◆ Supplied material:
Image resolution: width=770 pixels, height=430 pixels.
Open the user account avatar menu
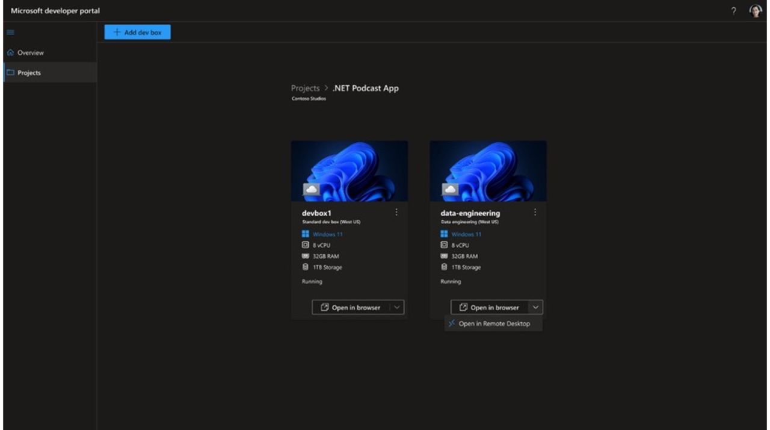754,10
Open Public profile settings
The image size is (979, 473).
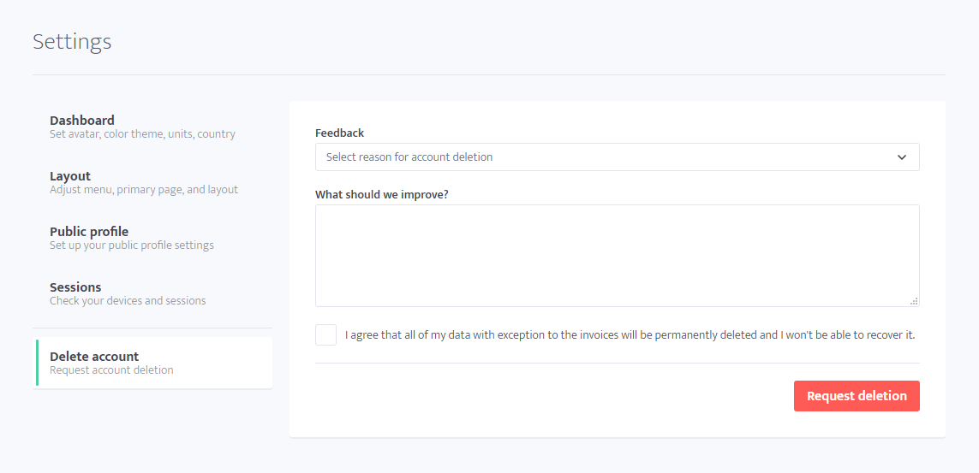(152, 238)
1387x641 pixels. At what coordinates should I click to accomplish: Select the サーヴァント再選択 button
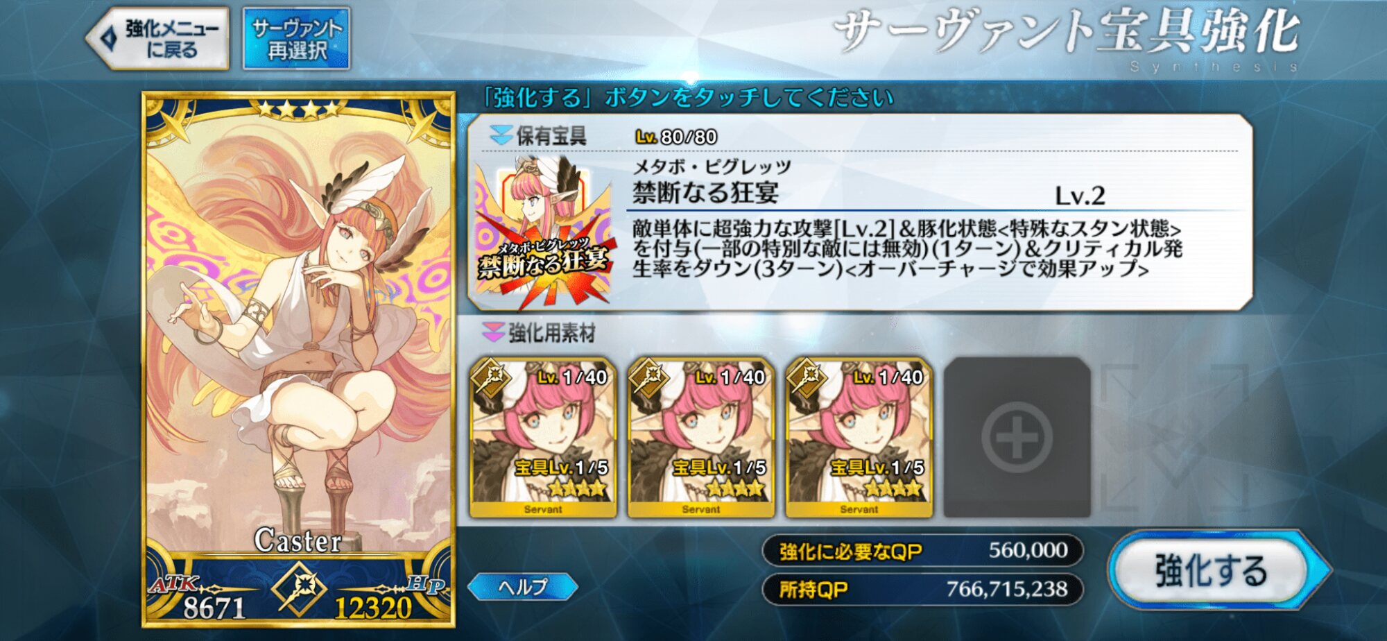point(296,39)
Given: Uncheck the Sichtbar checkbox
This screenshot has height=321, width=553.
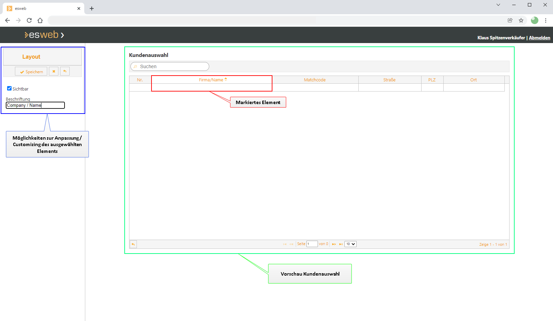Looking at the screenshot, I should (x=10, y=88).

◆ Instructions for the task: Every line from the one containing "1387x641 pixels. At" to the end of the material above is to be returned exactly, with the pictures left out.

◆ Response below:
1387x641 pixels. At what coordinates should I click to accomplish: Select the サーヴァント再選択 button
point(296,39)
Given: Uncheck the Sichtbar checkbox
This screenshot has height=321, width=553.
Looking at the screenshot, I should (x=10, y=88).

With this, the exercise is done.